- What to do -
A: List every dairy product mentioned in the piece about fitting Thanksgiving food into the fridge.
B: From the piece about fitting Thanksgiving food into the fridge, quote the passage between "If you cooked" and "thawing is progressing.", inclusive.

- Extracted text -
'''

If you cooked Thanksgiving dinner at home, you are now faced with a dilemma – how do you fit all of that food back into the fridge?
It starts before Thanksgiving even begins: that bird can monopolize a lot of space as it sits and thaws for several days. I put mine in my biggest mixing bowl and every morning when I open the fridge to grab half and half for my morning coffee, I poke the bird to see if it responds. It never does, but I can tell its thawing is progressing.
I start making food a few days in advance so I don’t have to cook everything on Thanksgiving Day, but then I have to juggle casserole dishes of Thanksgiving fare with every day food. Every time something goes in, either something must go out or all the containers need to be rearranged.
Then just when I think I can’t fit anymore into the fridge, I remember something I forgot. I pray I’ll find a nook or cranny for that carton of cream or those cans of whip cream. Once I shove them in, I hope as people open the fridge for normal food items, something doesn’t roll out and explode on impact.

'''

- Stored rows -
'''

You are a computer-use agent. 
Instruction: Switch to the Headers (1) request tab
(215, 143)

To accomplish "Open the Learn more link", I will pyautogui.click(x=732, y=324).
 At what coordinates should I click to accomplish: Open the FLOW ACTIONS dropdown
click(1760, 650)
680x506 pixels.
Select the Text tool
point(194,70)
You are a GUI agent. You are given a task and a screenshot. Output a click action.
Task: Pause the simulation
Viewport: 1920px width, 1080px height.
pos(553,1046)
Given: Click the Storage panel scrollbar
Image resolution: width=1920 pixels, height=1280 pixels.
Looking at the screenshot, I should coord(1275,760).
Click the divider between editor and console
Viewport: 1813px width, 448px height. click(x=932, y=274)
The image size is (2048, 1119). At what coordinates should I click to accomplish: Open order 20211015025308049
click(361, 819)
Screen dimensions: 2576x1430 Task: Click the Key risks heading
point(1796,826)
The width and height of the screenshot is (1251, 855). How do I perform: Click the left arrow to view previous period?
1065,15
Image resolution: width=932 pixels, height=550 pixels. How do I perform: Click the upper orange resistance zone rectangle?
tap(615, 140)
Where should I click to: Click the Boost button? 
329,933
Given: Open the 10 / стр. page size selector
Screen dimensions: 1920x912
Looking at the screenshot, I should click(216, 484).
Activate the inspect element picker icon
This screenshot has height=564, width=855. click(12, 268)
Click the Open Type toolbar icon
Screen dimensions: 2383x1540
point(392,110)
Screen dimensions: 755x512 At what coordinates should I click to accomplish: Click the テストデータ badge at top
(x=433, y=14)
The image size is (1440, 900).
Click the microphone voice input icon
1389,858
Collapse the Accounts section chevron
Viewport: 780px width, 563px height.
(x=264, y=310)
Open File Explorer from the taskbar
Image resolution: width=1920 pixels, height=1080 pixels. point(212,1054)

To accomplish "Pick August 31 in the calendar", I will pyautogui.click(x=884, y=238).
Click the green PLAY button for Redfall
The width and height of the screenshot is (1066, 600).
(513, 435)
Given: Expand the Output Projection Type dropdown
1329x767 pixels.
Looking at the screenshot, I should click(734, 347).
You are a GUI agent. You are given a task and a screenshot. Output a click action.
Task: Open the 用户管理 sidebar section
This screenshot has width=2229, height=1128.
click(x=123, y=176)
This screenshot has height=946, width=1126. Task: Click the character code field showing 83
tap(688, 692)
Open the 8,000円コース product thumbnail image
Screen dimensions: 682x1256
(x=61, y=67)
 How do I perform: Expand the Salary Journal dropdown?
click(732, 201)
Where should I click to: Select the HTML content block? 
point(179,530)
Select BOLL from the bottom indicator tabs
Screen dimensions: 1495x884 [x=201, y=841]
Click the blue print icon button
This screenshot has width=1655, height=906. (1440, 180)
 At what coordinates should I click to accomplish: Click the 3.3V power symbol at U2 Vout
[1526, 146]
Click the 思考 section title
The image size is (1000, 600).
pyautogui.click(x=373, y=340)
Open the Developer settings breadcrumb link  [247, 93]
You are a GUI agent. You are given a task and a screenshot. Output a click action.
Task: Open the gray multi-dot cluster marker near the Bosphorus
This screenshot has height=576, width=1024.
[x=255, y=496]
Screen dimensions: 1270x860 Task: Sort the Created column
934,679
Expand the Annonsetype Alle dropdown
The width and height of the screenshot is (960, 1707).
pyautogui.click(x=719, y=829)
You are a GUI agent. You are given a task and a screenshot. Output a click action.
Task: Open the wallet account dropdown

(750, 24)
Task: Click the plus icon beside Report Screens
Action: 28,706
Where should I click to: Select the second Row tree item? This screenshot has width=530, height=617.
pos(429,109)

'''

- Completed exercise -
A: half and half, cream, whip cream

B:
If you cooked Thanksgiving dinner at home, you are now faced with a dilemma – how do you fit all of that food back into the fridge?
It starts before Thanksgiving even begins: that bird can monopolize a lot of space as it sits and thaws for several days. I put mine in my biggest mixing bowl and every morning when I open the fridge to grab half and half for my morning coffee, I poke the bird to see if it responds. It never does, but I can tell its thawing is progressing.